Sequencing Calls into CHICKEN Scheme

Embedding CHICKEN Scheme into a multithreaded C program isn’t straightforward. What happens when multiple native threads want to call into Scheme? And how fast can we make it? This post walks through experiments I ran with callseq, an experimental callback sequencer for CHICKEN Scheme 5.4.

The problem: multiple native threads, one Scheme runtime

CHICKEN Scheme embeds neatly into C. You can export a function with define-external and call it from native code. But trouble starts if multiple native threads attempt to do so. CHICKEN runtime heavily depends on the stack, keeping objects there for longer periods of time. That is a fundamental part of the garbage collection mechanism implemented in CHICKEN (see this amazing post for details). If multiple threads try to call into the runtime, references to stack objects won’t match, and the program might hang or outright crash. In general, the thread that initializes the runtime owns it during the whole execution.

The mailing list pointed me to two approaches to support multiple threads:

I wasn’t ready to jump into CRUNCH because I’d have to give up a large portion of the features that make CHICKEN powerful. Instead, I tried cncb, but found it much slower than I expected.

Benchmark

Here is a simple benchmark that measures C->Scheme call overhead with cncb and other mechanisms.
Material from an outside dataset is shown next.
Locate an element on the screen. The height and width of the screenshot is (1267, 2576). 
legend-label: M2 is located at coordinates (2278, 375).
Setup: a native thread (C thread) calls one Scheme function (foo) 1 million times, and we measure the time in C, around the loop:

#define SAMPLES 1000000

void bench_run(void) {
  size_t count = SAMPLES;
  nanosec_t ts = now();
  while (count--) {
    (void)foo(count);
  }
  nanosec_t then = now();
  printf("tput: %.2fop/s\tavg latency: %0.0fns/op\n",
          SAMPLES/in_sec(then-ts), 1.0*(then-ts)/SAMPLES);
  exit(0);
}

Scheme baseline:

(define-external (foo (integer x)) int
  (+ x 100))

All code built with -O3. CHICKEN module compiled with -O3 -d0. Platform: macOS, Apple M1.

Results

variant throughput (op/s) avg latency (ns/op)
plain 10741173.17 93
cncb 278135.99 3595
ucontext 673281.25 1485
assembly 8065283.63 124

The plain variant is our ideal baseline: a single thread does direct calls to CHICKEN runtime. The cncb variant employs the recommended library. As far as I understand, the caller thread encodes/serializes the arguments of the call in a request message, pushes that into a UNIX pipe; a dispatcher thread (which owns the CHICKEN runtime) pops the request message, deserializes it, executes it, serializes the response, and pushes it back to the caller. Functional, but ~40× slower.
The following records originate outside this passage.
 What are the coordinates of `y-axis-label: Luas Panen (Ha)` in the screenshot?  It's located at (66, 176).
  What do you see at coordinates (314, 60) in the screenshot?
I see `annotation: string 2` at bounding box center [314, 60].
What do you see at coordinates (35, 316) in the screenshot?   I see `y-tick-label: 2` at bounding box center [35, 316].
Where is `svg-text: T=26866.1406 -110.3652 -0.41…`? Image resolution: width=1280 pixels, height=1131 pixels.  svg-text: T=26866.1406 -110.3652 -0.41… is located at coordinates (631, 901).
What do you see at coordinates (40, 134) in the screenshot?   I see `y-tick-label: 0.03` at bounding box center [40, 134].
The “dedicated stack” trick

The table above also shows the following alternative solution implemented in two ways.

Key idea: instead of proxying via a dispatcher thread, keep a reserved stack S for CHICKEN. Any native thread that needs Scheme:

  1. Takes a lock (only one thread in Scheme at a time).
  2. Swaps its stack to S.
  3. Calls the external Scheme function.
  4. Swaps back and releases the lock.

The ucontext variant employs the POSIX interface with the same name to create a dedicated stack S, which does not directly belong to any native thread (check man 2 ucontext in your system for more information). A native thread that wants to call into Scheme swaps its own stack with S, calls the runtime, and then swaps the stacks back. There is no cost of serialization or writing/reading UNIX pipes. That is definitely faster than cncb: ~1.5 μs per call.

We can do better, though. ucontext calls are syscalls, they always cross to the kernel. With the assembly variant, I create and swap a dedicated stack S, but with a tiny AArch64 assembly snippet, which is responsible for saving registers and switching the sp register (stack pointer) directly. The performance is much closer to the baseline: ~124 ns.

Note on portability: this assembly approach is architecture-specific. On Apple M1 (AArch64) it’s about 20 lines of assembly. A similar trick can be done on x86-64, but it requires writing the equivalent stack-switching stub. ucontext remains the portable fallback.

Callseq: packaging the idea and spicing it up

The callseq egg packages this into a usable workflow:

(import (chicken platform) callseq)

(define-sequenced-callback (foo (int a)) int
  (* a a))
(return-to-host)

From C:

void callseq_init(void);
int foo(int a);

int main(void) {
  callseq_init();
  printf("%d\n", foo(4)); // 16
}

See examples and benchmarks.

Flat-combining

This sequencer also implements a form of flat-combining. If multiple threads try to call the runtime at the same time, the thread that manages to take the lock not only serves its own request but also a (configurable) number of requests of the waiting threads.

In other words:

This mechanism amortizes the cost of swapping the stack and may reduce cache misses since the active thread’s core cache is already hot.

A detailed performance benchmark of flat-combining in this context is still left for future work. :D


Takeaway

⚠️ Disclaimer: This is an experimental approach. It works reliably in my benchmarks, but it is not an officially supported CHICKEN mechanism. If you depend on rock-solid portability, stick to the officially maintained libraries.